> Assigned task
Output each line of the data word for word, from the first through the line that holds "Task: Open Packages with the suitcase icon", and leave off whatever follows.

───── Input ─────

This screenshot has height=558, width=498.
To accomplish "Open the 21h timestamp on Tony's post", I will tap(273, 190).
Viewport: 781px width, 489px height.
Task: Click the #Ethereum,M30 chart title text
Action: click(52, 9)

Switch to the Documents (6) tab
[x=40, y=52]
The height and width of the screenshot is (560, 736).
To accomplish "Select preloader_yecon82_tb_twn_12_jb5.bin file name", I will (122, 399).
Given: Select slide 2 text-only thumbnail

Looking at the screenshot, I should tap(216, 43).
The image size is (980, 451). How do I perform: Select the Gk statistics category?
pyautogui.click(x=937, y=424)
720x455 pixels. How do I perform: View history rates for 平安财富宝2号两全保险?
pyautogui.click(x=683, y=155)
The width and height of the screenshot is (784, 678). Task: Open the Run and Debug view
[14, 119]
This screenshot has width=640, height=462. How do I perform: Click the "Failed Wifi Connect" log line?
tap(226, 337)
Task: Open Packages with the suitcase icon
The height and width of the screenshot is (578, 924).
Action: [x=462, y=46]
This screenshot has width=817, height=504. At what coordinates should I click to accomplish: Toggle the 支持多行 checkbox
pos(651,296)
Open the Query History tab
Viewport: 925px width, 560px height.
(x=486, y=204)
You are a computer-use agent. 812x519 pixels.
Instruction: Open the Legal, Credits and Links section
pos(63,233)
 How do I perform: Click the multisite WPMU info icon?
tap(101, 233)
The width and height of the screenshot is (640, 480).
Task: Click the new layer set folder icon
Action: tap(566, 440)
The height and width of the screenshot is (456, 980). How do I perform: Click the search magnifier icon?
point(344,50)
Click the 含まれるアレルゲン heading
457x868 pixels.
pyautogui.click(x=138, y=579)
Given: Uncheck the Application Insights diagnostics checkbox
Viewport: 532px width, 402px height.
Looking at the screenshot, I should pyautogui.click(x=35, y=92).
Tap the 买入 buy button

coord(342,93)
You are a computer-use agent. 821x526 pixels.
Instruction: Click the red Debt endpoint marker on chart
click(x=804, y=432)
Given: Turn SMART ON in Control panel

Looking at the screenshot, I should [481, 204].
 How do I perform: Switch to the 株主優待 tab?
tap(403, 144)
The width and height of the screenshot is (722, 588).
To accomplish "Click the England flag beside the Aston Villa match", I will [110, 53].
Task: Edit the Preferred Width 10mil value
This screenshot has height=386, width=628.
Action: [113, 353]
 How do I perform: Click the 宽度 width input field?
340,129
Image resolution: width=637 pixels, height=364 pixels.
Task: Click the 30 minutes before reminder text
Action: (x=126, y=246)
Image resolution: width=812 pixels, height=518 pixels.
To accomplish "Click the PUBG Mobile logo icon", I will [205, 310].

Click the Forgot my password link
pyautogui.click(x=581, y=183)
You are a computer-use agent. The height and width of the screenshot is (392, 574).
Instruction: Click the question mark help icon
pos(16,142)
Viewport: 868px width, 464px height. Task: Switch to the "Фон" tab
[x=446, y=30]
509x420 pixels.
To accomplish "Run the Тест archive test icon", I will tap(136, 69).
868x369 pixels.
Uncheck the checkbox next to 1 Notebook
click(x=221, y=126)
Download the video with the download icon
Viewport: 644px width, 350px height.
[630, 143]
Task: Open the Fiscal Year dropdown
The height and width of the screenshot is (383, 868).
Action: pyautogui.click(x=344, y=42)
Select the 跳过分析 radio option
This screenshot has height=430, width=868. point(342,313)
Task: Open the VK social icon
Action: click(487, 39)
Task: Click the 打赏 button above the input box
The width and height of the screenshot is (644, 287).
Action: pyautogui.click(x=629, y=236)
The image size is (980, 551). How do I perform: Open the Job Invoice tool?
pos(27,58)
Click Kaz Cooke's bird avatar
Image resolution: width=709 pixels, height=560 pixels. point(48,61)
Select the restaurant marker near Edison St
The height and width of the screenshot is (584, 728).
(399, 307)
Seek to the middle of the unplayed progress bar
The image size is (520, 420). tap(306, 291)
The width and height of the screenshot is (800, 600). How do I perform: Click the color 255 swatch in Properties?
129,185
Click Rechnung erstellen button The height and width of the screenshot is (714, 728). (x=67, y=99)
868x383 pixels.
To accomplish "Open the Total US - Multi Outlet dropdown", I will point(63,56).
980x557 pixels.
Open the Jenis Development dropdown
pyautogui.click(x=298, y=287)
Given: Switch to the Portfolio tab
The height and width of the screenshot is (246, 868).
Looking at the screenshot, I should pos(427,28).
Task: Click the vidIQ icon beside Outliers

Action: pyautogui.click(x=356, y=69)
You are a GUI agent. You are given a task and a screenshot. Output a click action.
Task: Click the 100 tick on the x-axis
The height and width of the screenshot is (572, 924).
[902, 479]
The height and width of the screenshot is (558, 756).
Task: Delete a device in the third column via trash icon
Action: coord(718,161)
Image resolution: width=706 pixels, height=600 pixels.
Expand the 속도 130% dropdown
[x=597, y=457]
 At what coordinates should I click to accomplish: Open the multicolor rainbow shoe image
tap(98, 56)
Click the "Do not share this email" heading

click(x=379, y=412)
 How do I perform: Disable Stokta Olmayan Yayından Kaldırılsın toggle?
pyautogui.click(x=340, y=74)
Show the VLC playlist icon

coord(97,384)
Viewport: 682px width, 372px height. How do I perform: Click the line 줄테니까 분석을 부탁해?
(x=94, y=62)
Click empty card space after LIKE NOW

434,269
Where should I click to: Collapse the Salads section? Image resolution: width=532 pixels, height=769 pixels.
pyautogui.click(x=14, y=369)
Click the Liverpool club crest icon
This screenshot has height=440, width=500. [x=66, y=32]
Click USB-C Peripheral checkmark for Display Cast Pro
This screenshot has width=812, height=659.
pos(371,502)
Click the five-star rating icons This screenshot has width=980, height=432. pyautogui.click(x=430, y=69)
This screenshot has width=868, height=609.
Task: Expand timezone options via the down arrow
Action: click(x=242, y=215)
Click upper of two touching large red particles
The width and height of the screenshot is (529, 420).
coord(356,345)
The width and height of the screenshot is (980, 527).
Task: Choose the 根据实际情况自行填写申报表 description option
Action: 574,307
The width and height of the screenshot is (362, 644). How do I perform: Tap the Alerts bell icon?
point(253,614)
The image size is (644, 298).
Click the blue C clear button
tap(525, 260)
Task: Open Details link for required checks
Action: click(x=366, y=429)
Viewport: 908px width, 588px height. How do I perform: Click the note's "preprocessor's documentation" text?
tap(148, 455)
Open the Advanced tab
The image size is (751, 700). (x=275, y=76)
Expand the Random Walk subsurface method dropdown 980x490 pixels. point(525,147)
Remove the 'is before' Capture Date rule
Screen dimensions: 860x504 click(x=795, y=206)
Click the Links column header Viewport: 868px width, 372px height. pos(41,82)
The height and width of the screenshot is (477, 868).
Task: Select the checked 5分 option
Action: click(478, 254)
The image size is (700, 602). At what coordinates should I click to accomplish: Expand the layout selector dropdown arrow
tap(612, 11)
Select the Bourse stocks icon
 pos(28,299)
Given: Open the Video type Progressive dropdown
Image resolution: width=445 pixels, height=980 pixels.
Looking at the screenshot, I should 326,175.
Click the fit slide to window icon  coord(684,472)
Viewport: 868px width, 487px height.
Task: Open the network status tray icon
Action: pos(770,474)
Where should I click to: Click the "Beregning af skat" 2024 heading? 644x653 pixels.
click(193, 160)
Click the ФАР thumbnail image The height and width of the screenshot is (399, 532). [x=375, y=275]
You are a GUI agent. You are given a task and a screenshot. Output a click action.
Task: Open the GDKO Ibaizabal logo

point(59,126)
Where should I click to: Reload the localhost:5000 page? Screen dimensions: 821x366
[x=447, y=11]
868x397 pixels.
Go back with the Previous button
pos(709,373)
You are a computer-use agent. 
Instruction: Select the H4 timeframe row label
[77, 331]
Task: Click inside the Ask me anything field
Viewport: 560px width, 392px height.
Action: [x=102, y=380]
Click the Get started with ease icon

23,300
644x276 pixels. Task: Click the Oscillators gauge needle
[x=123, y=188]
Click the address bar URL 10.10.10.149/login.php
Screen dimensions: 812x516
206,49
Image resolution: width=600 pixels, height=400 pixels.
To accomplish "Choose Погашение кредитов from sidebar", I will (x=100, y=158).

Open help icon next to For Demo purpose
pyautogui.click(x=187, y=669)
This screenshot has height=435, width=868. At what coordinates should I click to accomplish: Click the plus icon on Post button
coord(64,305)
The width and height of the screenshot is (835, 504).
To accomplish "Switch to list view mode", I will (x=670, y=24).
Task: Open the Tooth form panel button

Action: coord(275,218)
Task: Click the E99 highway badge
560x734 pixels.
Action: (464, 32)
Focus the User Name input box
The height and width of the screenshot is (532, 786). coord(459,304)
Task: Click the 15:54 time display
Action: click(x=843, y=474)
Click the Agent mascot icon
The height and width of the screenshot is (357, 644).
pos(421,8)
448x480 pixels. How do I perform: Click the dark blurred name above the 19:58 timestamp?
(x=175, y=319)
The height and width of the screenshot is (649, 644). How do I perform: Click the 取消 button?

─────

> Answer space
This screenshot has height=558, width=498.
To accomplish "Open the 21h timestamp on Tony's post", I will tap(273, 190).
Viewport: 781px width, 489px height.
Task: Click the #Ethereum,M30 chart title text
Action: click(52, 9)

Switch to the Documents (6) tab
[x=40, y=52]
The height and width of the screenshot is (560, 736).
To accomplish "Select preloader_yecon82_tb_twn_12_jb5.bin file name", I will (122, 399).
Given: Select slide 2 text-only thumbnail

Looking at the screenshot, I should tap(216, 43).
The image size is (980, 451). How do I perform: Select the Gk statistics category?
pyautogui.click(x=937, y=424)
720x455 pixels. How do I perform: View history rates for 平安财富宝2号两全保险?
pyautogui.click(x=683, y=155)
The width and height of the screenshot is (784, 678). Task: Open the Run and Debug view
[14, 119]
This screenshot has width=640, height=462. How do I perform: Click the "Failed Wifi Connect" log line?
tap(226, 337)
Task: Open Packages with the suitcase icon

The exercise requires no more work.